Data supplied:
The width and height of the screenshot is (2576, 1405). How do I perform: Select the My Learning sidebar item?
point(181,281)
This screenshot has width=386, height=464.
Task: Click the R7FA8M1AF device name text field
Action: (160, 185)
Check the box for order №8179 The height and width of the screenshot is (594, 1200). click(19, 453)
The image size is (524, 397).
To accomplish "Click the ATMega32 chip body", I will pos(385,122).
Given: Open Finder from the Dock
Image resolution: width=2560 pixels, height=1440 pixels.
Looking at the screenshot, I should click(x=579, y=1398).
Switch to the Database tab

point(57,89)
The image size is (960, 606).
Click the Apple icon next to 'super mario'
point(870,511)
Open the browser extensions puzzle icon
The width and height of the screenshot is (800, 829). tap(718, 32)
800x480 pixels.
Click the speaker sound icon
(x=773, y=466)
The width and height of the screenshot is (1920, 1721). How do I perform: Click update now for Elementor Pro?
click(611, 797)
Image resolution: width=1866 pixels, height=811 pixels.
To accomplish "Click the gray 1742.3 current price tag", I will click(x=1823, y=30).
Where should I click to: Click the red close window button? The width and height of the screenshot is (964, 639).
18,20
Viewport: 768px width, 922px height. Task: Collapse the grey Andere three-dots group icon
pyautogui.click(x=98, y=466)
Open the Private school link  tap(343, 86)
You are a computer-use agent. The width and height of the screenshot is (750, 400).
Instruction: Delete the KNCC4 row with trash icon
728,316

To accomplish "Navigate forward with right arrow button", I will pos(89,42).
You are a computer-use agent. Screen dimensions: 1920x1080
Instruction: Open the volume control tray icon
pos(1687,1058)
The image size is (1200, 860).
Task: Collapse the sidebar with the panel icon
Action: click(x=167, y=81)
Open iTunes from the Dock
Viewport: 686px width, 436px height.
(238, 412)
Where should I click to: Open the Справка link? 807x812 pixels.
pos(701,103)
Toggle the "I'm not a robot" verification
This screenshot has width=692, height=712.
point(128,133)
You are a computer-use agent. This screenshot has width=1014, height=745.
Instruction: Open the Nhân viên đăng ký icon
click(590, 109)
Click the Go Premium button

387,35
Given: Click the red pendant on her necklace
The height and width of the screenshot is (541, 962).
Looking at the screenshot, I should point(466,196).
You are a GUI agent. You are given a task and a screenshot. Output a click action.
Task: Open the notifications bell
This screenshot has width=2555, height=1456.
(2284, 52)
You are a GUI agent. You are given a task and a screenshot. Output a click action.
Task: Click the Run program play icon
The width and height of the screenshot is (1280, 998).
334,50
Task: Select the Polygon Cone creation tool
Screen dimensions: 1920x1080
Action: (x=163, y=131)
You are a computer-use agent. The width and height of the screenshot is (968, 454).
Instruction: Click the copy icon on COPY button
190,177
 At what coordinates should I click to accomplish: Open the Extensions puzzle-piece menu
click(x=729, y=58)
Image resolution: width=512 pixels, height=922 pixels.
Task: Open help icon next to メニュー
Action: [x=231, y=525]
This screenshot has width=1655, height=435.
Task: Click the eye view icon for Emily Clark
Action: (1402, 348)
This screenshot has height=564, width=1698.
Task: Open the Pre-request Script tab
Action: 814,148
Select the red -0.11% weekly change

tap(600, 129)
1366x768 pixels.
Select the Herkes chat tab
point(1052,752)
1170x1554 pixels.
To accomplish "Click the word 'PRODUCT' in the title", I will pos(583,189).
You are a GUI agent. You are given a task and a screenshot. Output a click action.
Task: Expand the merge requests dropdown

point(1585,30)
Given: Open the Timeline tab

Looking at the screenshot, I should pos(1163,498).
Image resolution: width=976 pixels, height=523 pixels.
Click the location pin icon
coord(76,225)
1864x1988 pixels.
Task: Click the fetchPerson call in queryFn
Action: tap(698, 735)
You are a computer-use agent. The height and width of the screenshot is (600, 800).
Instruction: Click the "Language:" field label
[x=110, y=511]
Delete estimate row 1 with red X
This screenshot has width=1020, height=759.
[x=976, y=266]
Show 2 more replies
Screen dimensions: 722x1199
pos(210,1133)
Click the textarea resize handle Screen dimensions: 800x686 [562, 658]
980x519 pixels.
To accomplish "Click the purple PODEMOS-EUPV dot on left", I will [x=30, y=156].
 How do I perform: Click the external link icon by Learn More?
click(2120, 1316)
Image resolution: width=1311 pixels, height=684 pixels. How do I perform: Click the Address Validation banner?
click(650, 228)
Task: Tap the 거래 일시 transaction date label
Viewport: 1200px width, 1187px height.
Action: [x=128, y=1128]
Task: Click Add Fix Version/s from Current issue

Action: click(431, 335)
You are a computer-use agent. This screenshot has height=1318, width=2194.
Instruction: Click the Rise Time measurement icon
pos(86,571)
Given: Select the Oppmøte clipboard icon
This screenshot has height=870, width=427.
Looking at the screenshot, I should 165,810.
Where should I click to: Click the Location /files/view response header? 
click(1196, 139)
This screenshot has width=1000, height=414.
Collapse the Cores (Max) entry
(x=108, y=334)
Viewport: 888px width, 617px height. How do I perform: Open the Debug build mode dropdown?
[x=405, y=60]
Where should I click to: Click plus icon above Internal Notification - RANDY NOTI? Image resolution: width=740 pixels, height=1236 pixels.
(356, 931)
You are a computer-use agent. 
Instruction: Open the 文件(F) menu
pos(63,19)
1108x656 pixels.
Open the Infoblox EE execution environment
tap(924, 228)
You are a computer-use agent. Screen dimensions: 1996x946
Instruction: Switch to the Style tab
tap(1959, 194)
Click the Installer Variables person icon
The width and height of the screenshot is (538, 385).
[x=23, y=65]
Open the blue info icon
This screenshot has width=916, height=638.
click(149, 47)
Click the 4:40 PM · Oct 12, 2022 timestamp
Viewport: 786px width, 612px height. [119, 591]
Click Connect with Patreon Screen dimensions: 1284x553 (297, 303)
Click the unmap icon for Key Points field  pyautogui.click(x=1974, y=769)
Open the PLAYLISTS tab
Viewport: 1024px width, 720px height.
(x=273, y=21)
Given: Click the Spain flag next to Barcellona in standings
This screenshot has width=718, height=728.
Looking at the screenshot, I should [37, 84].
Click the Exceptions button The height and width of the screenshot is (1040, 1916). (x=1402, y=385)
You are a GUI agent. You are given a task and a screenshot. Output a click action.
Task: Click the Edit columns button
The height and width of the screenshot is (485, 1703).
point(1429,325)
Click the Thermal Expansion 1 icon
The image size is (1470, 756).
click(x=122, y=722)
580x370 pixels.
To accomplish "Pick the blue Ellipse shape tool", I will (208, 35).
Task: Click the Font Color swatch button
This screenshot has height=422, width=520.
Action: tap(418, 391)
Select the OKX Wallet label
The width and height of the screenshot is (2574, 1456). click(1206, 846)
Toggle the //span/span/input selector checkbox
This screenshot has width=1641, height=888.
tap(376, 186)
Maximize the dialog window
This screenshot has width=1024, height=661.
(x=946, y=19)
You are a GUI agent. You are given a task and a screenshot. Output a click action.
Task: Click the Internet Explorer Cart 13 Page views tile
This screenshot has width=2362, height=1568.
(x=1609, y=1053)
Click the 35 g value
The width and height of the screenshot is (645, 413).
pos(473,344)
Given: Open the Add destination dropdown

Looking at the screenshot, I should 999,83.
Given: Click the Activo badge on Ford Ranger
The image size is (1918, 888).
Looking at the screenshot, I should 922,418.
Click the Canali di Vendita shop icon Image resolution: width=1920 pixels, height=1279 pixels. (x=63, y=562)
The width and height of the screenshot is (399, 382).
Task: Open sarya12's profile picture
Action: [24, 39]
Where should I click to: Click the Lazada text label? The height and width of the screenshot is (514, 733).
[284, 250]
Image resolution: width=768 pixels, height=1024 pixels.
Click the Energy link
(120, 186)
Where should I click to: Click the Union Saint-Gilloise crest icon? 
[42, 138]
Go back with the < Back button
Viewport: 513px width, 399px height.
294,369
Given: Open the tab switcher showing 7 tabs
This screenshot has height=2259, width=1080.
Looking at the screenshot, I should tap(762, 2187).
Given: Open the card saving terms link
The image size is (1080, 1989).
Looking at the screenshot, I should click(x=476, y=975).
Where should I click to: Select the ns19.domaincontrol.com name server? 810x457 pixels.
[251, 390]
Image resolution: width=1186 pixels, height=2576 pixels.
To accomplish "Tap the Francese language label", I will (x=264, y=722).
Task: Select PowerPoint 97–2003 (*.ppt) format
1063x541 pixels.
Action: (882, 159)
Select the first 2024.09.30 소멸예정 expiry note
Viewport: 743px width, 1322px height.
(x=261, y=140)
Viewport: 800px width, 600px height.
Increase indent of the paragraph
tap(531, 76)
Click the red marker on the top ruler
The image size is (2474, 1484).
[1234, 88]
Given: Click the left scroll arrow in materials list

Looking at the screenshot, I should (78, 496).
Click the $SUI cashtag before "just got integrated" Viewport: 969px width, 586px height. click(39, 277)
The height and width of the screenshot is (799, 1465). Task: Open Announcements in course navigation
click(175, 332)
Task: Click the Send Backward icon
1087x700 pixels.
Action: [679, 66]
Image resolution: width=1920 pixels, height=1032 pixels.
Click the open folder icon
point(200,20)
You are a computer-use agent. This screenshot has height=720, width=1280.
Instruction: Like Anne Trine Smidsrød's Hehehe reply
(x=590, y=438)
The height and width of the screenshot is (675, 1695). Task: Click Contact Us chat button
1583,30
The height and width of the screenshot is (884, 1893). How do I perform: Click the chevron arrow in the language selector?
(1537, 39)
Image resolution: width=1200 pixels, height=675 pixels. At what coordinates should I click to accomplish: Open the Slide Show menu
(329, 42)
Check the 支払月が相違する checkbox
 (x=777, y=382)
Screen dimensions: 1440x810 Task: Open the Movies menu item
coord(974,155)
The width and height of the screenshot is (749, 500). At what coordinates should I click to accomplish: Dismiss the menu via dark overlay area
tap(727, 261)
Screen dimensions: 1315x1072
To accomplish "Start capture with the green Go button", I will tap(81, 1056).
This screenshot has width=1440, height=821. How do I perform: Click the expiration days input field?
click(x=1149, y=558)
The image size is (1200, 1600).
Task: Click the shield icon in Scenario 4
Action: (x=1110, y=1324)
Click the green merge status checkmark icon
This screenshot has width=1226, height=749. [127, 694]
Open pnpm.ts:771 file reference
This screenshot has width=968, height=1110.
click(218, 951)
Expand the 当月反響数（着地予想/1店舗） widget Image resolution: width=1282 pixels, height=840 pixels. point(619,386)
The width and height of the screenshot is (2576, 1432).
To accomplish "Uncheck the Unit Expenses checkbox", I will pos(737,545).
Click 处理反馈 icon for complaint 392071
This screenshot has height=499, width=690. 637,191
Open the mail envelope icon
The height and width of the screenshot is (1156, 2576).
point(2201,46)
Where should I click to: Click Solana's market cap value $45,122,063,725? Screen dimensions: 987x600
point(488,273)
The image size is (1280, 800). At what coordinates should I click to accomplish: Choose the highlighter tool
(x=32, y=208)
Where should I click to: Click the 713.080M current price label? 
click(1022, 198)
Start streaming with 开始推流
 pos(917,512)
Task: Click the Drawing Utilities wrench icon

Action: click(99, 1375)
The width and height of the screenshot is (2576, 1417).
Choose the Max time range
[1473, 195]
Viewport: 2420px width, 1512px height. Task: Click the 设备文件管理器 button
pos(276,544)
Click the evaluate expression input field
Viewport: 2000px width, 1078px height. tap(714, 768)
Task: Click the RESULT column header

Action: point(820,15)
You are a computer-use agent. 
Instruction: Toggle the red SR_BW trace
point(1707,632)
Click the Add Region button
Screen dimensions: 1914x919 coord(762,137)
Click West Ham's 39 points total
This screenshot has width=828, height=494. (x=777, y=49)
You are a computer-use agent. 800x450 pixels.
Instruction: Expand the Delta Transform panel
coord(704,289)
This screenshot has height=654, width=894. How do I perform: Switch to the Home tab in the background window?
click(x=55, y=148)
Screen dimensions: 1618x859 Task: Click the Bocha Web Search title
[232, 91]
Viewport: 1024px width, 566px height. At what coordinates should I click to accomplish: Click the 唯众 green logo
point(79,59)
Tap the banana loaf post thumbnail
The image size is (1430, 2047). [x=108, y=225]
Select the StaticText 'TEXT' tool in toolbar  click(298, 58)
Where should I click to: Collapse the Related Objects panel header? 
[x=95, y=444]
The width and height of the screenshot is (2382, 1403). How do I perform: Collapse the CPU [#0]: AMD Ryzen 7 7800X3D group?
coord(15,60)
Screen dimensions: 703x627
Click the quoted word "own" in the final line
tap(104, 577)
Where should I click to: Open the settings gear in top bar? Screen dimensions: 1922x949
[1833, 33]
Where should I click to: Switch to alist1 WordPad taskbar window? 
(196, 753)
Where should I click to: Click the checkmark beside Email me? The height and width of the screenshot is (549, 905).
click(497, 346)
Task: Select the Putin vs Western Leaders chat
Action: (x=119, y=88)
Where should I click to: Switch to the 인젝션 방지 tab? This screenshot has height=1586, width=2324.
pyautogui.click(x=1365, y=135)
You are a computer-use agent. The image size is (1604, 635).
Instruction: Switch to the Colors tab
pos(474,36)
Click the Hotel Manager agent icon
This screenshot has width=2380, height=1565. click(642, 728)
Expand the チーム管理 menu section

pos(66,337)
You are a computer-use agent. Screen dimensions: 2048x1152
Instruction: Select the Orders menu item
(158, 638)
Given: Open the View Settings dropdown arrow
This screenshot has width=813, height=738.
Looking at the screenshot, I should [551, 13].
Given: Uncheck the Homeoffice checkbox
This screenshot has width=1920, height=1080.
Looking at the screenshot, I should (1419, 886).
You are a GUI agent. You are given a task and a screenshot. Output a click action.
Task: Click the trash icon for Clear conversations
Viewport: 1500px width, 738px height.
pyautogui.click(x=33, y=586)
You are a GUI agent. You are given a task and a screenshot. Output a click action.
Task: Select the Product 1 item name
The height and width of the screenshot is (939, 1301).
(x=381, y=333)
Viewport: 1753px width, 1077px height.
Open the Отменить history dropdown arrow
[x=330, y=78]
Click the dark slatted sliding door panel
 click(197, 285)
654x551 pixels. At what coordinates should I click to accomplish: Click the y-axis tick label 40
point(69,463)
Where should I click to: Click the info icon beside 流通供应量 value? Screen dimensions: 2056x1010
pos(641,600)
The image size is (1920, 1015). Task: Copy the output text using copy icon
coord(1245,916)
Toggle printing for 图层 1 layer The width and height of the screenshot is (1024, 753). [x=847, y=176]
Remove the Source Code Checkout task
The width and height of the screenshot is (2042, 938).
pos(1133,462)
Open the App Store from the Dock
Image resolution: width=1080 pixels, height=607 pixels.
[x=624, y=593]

To do:
Rewrite the lines starting at the one containing "Image resolution: width=1920 pixels, height=1032" and ending at the one containing "will tap(81, 1056).", putting "list" in place of "menu" and keeping everything else the same.

Written response:
Image resolution: width=1920 pixels, height=1032 pixels.
Click the open folder icon
point(200,20)
You are a computer-use agent. This screenshot has height=720, width=1280.
Instruction: Like Anne Trine Smidsrød's Hehehe reply
(x=590, y=438)
The height and width of the screenshot is (675, 1695). Task: Click Contact Us chat button
1583,30
The height and width of the screenshot is (884, 1893). How do I perform: Click the chevron arrow in the language selector?
(1537, 39)
Image resolution: width=1200 pixels, height=675 pixels. At what coordinates should I click to accomplish: Open the Slide Show list
(329, 42)
Check the 支払月が相違する checkbox
 (x=777, y=382)
Screen dimensions: 1440x810 Task: Open the Movies list item
coord(974,155)
The width and height of the screenshot is (749, 500). At what coordinates should I click to accomplish: Dismiss the list via dark overlay area
tap(727, 261)
Screen dimensions: 1315x1072
To accomplish "Start capture with the green Go button", I will tap(81, 1056).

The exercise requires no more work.